Research progress on environmental occurrence of microplastics and their interaction mechanism with organic pollutants
This review summarizes how microplastics in the environment interact with organic pollutants—adsorbing, carrying, and releasing them. Microplastics act as mobile carriers for persistent organic chemicals, altering their distribution and toxicity in ecosystems and the organisms, including humans, that consume them.
Unravelling the complex interactions between microplastics and PPCPs: The environment and health implications
This review examines how microplastics interact with pharmaceuticals and personal care products (PPCPs), finding that the large hydrophobic surface area of microplastics enhances PPCP adsorption, increasing their persistence, bioavailability, and potential for biomagnification through food webs.
Ecotoxicology of microplastics in water ecosystems and aquatic organisms: A review of synergistic and antagonistic effects of microplastics on other xenobiotics
This review examines the ecotoxicological effects of microplastics in aquatic ecosystems, focusing on how they interact with other pollutants like heavy metals, organic contaminants, and pathogens. The study highlights that microplastics can adsorb and transport these pollutants through synergistic or antagonistic interactions, leading to oxidative stress, endocrine disruption, and reproductive impairment in exposed organisms, with potential for biomagnification up the food chain.
Partitioning of chemical contaminants to microplastics: Sorption mechanisms, environmental distribution and effects on toxicity and bioaccumulation
This review critically examines how chemical contaminants like persistent organic pollutants and heavy metals sorb onto microplastic surfaces in the environment. Researchers found that while microplastics can concentrate pollutants at levels far above surrounding water, the actual contribution of microplastics to contaminant transfer into organisms may be less significant than direct exposure from water and food. The study calls for more realistic experimental designs to clarify the true risk.
Microplastics and Co‐Contaminants in Soil: A Review of Combined Ecological Impact and Emerging Remediation Strategies
This review synthesizes evidence on how microplastics in soil interact with co-contaminants including heavy metals, pharmaceuticals, and persistent organic pollutants, finding that microplastics modify the mobility, bioavailability, and toxicity of these co-occurring pollutants in ways that current risk assessments do not fully capture.
The impact of microplastic pollution on ecological environment: a review
This review examines the broad ecological impact of microplastic pollution, focusing on how the strong adsorption capacity of microplastic surfaces allows them to carry persistent organic pollutants through the environment. Researchers found that the combined effects of microplastics and adsorbed chemicals increase toxicity to organisms across different levels of the food chain.
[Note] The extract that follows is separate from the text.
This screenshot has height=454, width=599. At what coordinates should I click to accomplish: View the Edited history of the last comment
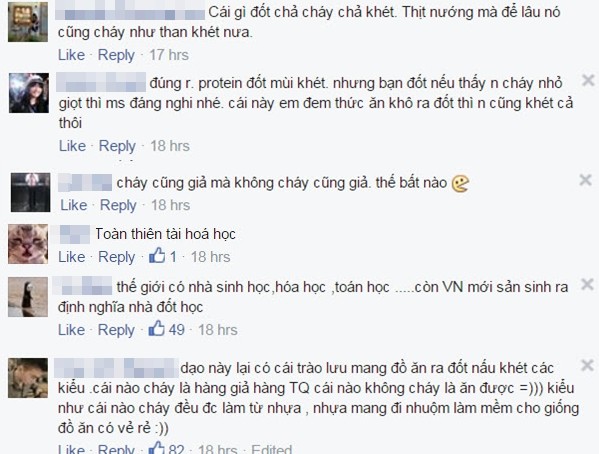coord(272,449)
The study calls for more research into the long-term ecological consequences of microplastic pollution and its synergistic effects with other contaminants.
Effect of microplastics on the environmental behavior of emerging contaminants in aquatic matrices
This study examines how microplastics affect the environmental behavior of emerging contaminants in aquatic systems. Microplastics can adsorb other pollutants and alter their bioavailability, potentially increasing or decreasing toxic effects depending on the chemicals and environmental conditions.